EvaGreen® was reported to have several benefits over SYBR® Green I:

  • EvaGreen® dye has less background than SYBR® Green I due to its novel “release-on-demand” DNA-binding mechanism,
  • EvaGreen® is less inhibitory in the PCR reaction than SYBR® Green I, enabling the use of higher dye concentration for maximal signal and better high-resolution DNA melt analysis,
  • EvaGreen® is non-mutagenic, non-cytotoxic and environmentally safe,
  • EvaGreen® is very stable under PCR condition and during routine storage and handling, whereas SYBR® Green I is known to degrade following multiple freeze-thaw cycles and under PCR conditions.
What is the difference between EvaGreen® and SolisGreen® dye?

Both dyes are DNA intercalating agents that are used to stain dsDNA. SolisGreen™ dye is spectrally similar to EvaGreen® allowing detection in the FAM or SYBR® Green I channel (SolisGreen™ excitation maximum 489 nm, emission maximum 515 nm). It has been shown that qPCR mixes based on SolisGreen™ dye have increased performance with low target concentration demonstrating improved precision and less variance between technical replicates.

After first-strand cDNA synthesis, how much cDNA template should I use for my PCR?

Recommended final amount of cDNA sample in downstream PCR reaction is up to one tenth of the final reaction volume. Overload of cDNA sample may compromise the downstream PCR, because cDNA sample may contain reaction components that may inhibit your PCR reaction.

Why do certain kits contain a ROX?

ROX (carboxy-X-rhodamine) is one of the passive reference dyes providing a constant fluorescent signal that is used for signal normalization during the amplification cycles. The emission recorded from a reference dye during the baseline cycles is used to normalize the emission recorded from the reporter (e.g. EvaGreen®, SolisGreen®, SYBR® Green, etc.) in later cycles in ROX-dependent real-time PCR systems (e.g. Applied Biosystems 5700, 7000, 7300, 7700, 7900HT, StepOne™, StepOnePlus™). Reference dye compensates for small fluorescent fluctuations and well-to-well variations that may occur.

In Solis BioDyne qPCR mixes we use technology, based on ROX, that allows us to use same mix for high- and low- ROX requiering cyclers. 

Please check cycler-mix compatibility here if not sure.

What are the storage conditions and stability of Solis BioDyne reagents?

Solis BioDyne products should be stored at -20°C.

Shipping and temporary storage for up to 1 month at room temperature (*1525°C) has no detrimental effects on the quality of Solis BioDyne reagents.

Freeze-thaw stability is tested for each product. Most PCR and qPCR products have passed 30 freeze-thaw cycles with no changes in performance. Specific information is found in Storage and Shipping conditions of each product.

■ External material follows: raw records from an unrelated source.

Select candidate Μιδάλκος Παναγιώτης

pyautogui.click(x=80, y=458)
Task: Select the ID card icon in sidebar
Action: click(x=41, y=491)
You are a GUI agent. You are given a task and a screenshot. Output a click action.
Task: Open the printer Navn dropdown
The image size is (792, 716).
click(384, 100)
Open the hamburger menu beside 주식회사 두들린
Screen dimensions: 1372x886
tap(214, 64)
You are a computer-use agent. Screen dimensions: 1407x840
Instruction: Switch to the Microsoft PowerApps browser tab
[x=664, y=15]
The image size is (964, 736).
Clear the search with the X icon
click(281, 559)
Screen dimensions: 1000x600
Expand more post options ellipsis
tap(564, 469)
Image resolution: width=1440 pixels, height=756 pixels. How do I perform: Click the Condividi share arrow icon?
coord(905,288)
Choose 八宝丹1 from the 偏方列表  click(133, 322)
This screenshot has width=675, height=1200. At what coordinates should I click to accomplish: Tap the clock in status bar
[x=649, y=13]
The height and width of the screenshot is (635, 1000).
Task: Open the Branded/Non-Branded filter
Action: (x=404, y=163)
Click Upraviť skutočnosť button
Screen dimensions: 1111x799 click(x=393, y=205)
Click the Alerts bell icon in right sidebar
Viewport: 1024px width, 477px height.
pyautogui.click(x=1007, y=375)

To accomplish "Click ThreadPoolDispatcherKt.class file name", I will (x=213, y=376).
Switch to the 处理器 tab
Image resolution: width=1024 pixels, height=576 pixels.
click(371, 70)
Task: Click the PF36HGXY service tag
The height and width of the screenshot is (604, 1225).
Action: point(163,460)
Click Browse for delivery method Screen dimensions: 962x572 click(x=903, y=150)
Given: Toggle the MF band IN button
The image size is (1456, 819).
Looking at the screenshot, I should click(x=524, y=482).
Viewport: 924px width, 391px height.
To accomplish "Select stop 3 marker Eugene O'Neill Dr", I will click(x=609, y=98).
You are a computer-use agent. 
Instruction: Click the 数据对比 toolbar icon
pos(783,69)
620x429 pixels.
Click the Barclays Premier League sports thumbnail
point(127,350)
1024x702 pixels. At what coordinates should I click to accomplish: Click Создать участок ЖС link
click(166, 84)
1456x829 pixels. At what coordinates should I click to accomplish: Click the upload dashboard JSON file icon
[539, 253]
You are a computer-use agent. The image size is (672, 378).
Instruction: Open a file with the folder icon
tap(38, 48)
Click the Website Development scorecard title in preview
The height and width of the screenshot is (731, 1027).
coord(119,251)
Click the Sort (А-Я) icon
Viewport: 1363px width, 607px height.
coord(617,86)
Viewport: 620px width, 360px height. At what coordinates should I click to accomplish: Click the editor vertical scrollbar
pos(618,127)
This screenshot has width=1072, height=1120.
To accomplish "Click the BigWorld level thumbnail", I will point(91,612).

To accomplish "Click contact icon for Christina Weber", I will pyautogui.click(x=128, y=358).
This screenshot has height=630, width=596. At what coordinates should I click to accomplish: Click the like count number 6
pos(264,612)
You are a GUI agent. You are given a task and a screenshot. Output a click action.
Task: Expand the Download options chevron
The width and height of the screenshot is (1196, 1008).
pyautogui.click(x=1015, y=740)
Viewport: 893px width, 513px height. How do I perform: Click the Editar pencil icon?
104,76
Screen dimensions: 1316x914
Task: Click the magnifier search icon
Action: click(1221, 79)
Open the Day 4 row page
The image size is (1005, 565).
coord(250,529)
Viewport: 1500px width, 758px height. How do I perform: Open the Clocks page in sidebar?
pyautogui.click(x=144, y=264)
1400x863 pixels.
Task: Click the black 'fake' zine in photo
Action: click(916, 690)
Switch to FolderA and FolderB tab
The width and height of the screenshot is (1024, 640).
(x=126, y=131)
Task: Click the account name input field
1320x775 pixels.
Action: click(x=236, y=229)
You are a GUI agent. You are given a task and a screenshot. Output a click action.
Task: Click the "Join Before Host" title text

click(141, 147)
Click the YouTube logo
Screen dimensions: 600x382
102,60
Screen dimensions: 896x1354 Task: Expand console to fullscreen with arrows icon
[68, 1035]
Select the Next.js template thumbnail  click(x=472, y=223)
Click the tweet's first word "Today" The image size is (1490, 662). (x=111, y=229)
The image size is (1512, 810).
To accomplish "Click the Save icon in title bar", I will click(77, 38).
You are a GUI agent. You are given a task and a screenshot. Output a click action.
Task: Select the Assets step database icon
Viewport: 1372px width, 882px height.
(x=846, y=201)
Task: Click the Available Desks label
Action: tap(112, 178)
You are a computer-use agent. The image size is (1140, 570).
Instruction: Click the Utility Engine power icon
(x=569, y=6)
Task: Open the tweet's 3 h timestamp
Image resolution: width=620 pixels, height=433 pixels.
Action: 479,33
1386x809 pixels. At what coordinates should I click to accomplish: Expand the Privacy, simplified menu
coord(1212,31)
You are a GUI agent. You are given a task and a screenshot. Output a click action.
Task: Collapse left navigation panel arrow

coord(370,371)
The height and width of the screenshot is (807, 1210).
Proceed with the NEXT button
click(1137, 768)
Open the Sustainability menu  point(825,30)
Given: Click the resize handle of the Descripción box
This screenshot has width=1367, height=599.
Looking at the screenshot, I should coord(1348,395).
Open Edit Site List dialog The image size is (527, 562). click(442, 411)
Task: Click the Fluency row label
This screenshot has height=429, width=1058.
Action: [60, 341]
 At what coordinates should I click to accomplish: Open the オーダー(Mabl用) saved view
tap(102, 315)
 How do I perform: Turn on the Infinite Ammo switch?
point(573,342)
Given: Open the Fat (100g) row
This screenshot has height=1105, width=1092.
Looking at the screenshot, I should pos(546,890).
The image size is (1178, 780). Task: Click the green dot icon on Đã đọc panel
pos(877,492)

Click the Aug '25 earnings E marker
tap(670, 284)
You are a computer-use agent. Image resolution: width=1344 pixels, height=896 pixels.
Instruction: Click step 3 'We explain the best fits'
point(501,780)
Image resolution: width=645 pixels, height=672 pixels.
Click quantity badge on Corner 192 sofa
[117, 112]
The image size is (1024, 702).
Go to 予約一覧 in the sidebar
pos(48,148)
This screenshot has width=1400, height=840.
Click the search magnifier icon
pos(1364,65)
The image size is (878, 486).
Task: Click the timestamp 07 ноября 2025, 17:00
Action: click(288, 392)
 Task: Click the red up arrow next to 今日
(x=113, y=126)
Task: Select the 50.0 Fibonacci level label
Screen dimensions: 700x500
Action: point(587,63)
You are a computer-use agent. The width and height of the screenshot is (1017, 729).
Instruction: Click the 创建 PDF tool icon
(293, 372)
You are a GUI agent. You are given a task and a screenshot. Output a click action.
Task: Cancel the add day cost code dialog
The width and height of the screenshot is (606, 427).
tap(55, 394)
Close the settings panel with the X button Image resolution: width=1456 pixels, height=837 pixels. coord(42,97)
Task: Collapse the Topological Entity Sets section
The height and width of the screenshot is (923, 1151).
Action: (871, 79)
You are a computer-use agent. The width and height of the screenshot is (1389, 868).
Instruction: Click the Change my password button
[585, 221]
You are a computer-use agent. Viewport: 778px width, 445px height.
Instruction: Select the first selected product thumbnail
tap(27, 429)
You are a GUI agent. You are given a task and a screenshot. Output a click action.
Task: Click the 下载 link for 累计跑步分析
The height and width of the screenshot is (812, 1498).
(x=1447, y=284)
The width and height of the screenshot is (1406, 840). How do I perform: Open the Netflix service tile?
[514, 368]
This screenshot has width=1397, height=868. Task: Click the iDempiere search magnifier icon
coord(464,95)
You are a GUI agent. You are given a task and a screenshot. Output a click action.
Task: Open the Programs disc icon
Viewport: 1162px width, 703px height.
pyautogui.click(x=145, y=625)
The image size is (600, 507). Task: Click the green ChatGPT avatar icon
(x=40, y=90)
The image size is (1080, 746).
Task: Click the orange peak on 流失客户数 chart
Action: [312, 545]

When stored and handled under the recommended conditions, full activity of the reagents is retained until the Expiry Date printed on the tube label.

*World Health Organization (2003). Guidelines for the Storage of Essential Medicines and Other Health Commodities.

Storage & Shipping
Storage

Routine storage: -20ºC

Shipping

Shipping and temporary storage for up to 1 month at room temperature has no detrimental effects on the quality of HOT FIREPol® EvaGreen® qPCR Mix Plus.